Sunday, December 12, 2010

Book Review: Practical Eclipse Rich Client Platform Projects

About:
This blog entry is about a quick review of a book I recently read - Practical Eclipse Rich Client Platform Projects.

Eclipse Rich Client Platform (RCP) is new technology I am trying to become familiar with. The long term objective is to find any situation where I can use RCP to help my automation tasks.

I will capture my understanding of the technology as I learned from this book. This blogs contains only my view - be that right or wrong.

Review:
What is Eclipse? Here is how I know Eclipse to be. Eclipse is a Java development IDE that I use 10 hours a day, 5 days a week. I create amazing pieces of software with it. I use different plug-ins created by the wonderful people and these plug-ins make my life a lot easier.

This is how the Eclipse Foundation defines Eclipse to be - "Eclipse is an open source community, whose projects are focused on building an open development platform comprised of extensible frameworks, tools and run-times for building, deploying and managing software across the life-cycle." (Source: here).

As I think more about it, my experience is the reflection of the vision of Eclipse Foundation.

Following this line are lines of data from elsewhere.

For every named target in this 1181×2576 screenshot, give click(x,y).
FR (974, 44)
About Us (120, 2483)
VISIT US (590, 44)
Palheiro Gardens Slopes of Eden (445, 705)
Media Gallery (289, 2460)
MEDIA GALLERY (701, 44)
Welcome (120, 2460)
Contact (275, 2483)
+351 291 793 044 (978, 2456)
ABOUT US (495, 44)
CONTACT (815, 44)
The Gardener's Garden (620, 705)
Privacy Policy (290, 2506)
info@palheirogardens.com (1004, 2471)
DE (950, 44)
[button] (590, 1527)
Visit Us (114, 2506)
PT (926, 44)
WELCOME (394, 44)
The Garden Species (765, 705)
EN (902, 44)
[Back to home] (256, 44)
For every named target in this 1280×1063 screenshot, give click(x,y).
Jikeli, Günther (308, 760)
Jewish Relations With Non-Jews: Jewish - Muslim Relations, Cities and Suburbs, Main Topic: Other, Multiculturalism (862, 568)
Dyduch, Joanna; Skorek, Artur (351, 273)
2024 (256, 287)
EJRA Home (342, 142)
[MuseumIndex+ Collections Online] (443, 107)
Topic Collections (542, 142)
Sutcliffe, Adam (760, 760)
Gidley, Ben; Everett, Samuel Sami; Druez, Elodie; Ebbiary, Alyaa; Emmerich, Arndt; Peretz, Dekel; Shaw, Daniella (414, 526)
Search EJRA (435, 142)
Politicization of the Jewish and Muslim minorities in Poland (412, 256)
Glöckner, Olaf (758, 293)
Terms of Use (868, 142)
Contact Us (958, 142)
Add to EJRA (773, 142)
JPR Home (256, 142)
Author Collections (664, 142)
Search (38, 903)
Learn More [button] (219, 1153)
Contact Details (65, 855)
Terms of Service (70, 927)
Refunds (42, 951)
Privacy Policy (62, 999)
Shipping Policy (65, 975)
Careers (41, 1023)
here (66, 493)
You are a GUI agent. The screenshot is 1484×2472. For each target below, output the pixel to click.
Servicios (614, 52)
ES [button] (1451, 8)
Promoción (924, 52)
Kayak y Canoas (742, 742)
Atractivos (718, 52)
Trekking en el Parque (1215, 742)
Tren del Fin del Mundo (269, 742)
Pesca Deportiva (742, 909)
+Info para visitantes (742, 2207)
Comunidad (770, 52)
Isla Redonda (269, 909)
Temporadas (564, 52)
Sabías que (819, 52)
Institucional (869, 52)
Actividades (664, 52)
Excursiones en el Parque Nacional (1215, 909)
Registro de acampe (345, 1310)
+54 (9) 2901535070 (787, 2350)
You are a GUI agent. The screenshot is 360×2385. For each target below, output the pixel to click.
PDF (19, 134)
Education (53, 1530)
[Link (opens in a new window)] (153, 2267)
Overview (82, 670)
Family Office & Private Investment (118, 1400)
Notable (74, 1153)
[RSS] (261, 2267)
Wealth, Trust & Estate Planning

This book on RCP describes different architectural components of Eclipse and how I can use them to enhance this platform (to make my life easier).

Eclipse Foundation wanted to see Eclipse (the IDE) as Rich Client Platform (RCP). This is a marketing attempt to invite and encourage developers create software that can run inside Eclipse. To back this vision up, Eclipse have be designed with ways to extend and integrate new software (in the mode of plug-ins). (I guess Eclipse Foundation envisioned it to grow it as big as Emacs.) .

Summary so far is, Eclipse Foundation encourages you to use Eclipse to create software on top of it, as it is a RCP. When you use write any software for Eclipse, you write a plug-in (which is one of Eclipse RCP components)

To use Eclipse as RCP, certain components work together:

  • Equinox (Eclipse's implementation of OSGi, a standard way of creating inter-connection between software)
  • Core platform (glues everything together; allows to write plug-in)
  • Standard Widget Toolkit (a.k.a. SWT)
  • JFace (Another component that works together with SWT)
  • Eclipse IDE workbench (that's the playground of your plug-ins)
(To be continued)


Reference:

Source of the book:
My local public library - Queens Library, Central Branch.